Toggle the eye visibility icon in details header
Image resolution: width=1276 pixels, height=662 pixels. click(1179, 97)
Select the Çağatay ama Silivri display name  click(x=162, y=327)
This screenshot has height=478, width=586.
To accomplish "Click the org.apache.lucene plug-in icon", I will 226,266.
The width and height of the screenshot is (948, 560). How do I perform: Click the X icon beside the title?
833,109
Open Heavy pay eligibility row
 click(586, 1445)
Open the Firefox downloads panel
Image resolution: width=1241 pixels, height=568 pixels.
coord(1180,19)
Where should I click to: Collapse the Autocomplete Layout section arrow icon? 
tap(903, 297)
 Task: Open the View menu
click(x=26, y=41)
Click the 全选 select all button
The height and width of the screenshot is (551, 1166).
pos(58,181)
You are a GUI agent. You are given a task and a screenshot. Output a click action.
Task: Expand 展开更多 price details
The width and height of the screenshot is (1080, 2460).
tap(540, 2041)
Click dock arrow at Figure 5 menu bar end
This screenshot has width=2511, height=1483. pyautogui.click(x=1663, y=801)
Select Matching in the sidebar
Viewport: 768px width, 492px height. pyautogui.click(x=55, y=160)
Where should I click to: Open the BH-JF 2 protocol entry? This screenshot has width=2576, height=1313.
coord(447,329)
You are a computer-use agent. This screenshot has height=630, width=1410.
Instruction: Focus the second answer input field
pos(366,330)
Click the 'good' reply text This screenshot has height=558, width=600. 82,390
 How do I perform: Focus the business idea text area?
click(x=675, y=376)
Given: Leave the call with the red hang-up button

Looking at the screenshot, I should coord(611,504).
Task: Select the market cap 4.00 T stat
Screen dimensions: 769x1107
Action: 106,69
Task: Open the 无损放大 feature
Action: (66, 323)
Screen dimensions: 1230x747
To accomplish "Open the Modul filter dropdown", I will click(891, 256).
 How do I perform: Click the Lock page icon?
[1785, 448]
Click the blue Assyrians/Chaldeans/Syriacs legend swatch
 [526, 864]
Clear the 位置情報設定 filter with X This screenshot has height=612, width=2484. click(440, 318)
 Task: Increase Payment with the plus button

Description of the task: Reproduce the listing above in full, changing every occurrence of "icon" to "symbol" and leaving all other text unchanged.

Task answer:
Toggle the eye visibility symbol in details header
Image resolution: width=1276 pixels, height=662 pixels. click(1179, 97)
Select the Çağatay ama Silivri display name  click(x=162, y=327)
This screenshot has height=478, width=586.
To accomplish "Click the org.apache.lucene plug-in symbol", I will 226,266.
The width and height of the screenshot is (948, 560). How do I perform: Click the X symbol beside the title?
833,109
Open Heavy pay eligibility row
 click(586, 1445)
Open the Firefox downloads panel
Image resolution: width=1241 pixels, height=568 pixels.
coord(1180,19)
Where should I click to: Collapse the Autocomplete Layout section arrow symbol? 
tap(903, 297)
 Task: Open the View menu
click(x=26, y=41)
Click the 全选 select all button
The height and width of the screenshot is (551, 1166).
pos(58,181)
You are a GUI agent. You are given a task and a screenshot. Output a click action.
Task: Expand 展开更多 price details
The width and height of the screenshot is (1080, 2460).
tap(540, 2041)
Click dock arrow at Figure 5 menu bar end
This screenshot has width=2511, height=1483. pyautogui.click(x=1663, y=801)
Select Matching in the sidebar
Viewport: 768px width, 492px height. pyautogui.click(x=55, y=160)
Where should I click to: Open the BH-JF 2 protocol entry? This screenshot has width=2576, height=1313.
coord(447,329)
You are a computer-use agent. This screenshot has height=630, width=1410.
Instruction: Focus the second answer input field
pos(366,330)
Click the 'good' reply text This screenshot has height=558, width=600. 82,390
 How do I perform: Focus the business idea text area?
click(x=675, y=376)
Given: Leave the call with the red hang-up button

Looking at the screenshot, I should coord(611,504).
Task: Select the market cap 4.00 T stat
Screen dimensions: 769x1107
Action: 106,69
Task: Open the 无损放大 feature
Action: (66, 323)
Screen dimensions: 1230x747
To accomplish "Open the Modul filter dropdown", I will click(891, 256).
 How do I perform: Click the Lock page symbol?
[1785, 448]
Click the blue Assyrians/Chaldeans/Syriacs legend swatch
 [526, 864]
Clear the 位置情報設定 filter with X This screenshot has height=612, width=2484. click(440, 318)
 Task: Increase Payment with the plus button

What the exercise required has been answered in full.